Lucia loved violets very much. Quiet, delicate, with petals the color of night. They were her only comfort in a home where love had long since faded. After her mother's death, her father quickly remarried—to a fat, tall woman who always left a trail of heavy perfume mixed with the smell of cutlets behind her.
The stepmother did not shout; she was a generally unquarrelsome woman. Martina acted silently, methodically, and ruthlessly, like a surgeon who cuts away everything unnecessary during an operation. And Lucia gradually disappeared—first from photographs, then from memories, and later from the house.
The sun rarely shone into her room, which overlooked an old olive grove, but the violets liked it and bloomed almost all year round. Ordinary, semi-double, double, star-shaped — they had always been and remained her consolation. That day, they stood on the windowsill, their petals closed, like silent witnesses. One day, her stepmother brought some documents. “You need to sign these. They're for Banco Santander,” Martina said. Lucia was emotionally exhausted, so she signed them without saying a word. A week later, her stepmother simply kicked her out. No explanation, no money, just a small suitcase on wheels.
Lucia wandered around the city, but it started to rain, so she had to go into a small cafe to drink some hot tea. It smelled of buns and mocha. She sat in the corner at a table and looked out the window at the pouring rain. On the table was a pot with a violet, the only thing she had managed to grab. The waitress who brought the tea admired the flower and warned that they would soon have to ask Lucia to leave the establishment. But when asked if there were any inexpensive rooms available, she nodded affirmatively.
Going up to the second floor, the girl fell onto the bed in tears. She didn't sleep that night. She took out her laptop and turned it on. Her fingers slid across the keyboard, opening her email. There was only one unread letter in her inbox. And, unsurprisingly, it was from her father: “If you are reading this, it means she did what I feared she would do. But I have something saved for you. You are stronger than you think.” Next was a short instruction on how to find and return her father's savings.
Carefully digging up the violet, Lucia began to rake the soil. Under the roots lay a small plastic, airtight capsule. Inside it was a handwritten note with passwords and a flash drive. She plugged in the flash drive. The screen displayed access to a crypto wallet, and the balance showed over a million dollars in USDT.
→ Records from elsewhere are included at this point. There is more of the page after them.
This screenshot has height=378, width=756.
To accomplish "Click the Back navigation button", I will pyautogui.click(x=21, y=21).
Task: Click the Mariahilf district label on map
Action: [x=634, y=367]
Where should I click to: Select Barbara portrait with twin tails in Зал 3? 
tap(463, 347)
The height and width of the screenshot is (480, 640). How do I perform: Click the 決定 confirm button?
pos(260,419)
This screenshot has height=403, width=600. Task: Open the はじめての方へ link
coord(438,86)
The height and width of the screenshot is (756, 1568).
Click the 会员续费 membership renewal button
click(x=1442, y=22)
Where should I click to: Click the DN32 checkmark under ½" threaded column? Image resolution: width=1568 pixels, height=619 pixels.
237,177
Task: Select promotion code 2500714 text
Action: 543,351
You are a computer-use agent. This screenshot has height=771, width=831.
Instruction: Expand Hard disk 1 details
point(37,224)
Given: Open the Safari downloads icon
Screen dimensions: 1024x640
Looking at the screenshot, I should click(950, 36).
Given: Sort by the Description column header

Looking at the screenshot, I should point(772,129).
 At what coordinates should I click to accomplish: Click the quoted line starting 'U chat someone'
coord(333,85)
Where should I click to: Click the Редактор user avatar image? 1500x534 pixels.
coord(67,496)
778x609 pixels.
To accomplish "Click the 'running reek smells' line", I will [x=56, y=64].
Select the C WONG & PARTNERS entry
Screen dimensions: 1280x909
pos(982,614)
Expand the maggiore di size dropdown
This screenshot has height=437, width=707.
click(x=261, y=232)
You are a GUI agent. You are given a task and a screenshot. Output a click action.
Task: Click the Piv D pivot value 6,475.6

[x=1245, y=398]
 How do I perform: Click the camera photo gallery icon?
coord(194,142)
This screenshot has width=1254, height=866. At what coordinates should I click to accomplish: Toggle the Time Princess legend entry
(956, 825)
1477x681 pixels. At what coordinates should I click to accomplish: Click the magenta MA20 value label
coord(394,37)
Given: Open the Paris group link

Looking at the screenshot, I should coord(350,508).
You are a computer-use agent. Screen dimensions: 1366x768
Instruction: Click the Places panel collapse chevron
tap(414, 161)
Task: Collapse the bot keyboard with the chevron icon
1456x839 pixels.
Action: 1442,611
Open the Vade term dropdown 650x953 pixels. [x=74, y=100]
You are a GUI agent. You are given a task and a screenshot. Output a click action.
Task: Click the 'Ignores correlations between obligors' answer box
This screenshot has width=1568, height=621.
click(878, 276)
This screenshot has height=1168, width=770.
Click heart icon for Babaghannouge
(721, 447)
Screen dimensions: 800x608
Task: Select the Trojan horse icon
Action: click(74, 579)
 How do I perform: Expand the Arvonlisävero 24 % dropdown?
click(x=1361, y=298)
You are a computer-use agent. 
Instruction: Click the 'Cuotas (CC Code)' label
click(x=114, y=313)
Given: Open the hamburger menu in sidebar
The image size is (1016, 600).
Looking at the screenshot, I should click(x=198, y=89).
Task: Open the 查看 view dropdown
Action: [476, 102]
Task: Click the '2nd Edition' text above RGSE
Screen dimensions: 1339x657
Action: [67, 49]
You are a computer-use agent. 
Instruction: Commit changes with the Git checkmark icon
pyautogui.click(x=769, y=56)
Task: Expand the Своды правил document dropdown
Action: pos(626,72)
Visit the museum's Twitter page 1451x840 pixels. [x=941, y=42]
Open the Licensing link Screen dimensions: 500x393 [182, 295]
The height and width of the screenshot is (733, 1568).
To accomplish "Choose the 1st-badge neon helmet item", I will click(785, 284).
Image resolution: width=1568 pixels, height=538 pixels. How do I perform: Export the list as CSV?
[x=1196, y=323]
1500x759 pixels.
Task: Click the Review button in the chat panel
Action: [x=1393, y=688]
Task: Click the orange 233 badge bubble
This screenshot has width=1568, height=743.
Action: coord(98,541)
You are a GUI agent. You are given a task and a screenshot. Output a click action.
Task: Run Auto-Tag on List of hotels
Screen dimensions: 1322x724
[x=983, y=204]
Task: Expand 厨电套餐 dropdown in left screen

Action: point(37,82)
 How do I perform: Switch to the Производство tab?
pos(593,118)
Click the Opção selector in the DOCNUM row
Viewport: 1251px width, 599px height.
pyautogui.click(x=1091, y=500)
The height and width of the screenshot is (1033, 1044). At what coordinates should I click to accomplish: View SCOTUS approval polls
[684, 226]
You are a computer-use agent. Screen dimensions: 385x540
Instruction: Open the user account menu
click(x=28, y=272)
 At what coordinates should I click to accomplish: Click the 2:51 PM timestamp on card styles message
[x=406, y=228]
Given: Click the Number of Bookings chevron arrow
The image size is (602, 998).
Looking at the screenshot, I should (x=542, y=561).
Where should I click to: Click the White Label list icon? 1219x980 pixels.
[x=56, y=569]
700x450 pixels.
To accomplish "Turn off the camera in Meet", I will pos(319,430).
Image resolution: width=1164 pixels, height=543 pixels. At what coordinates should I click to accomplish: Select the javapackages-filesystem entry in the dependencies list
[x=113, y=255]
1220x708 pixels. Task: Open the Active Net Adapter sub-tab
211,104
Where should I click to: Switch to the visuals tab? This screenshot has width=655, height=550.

In another folder was a hidden and password-protected archive: videos, documents, and recordings of conversations. All of them were with her stepmother, as evidence of her crimes: threats, forged signatures, and withdrawal of funds from the company's bank accounts.
Lucia no longer hesitated. She turned to a lawyer, the police, and journalists. When the investigation began, her stepmother denied everything. But the evidence was irrefutable, and Martina was arrested. The trial lasted a long time. But Lucia endured.
A year later, she returned to her home. It was empty, but no longer cold. She placed a violet on the windowsill. The same one that had quietly guarded her parents' secret. It bloomed.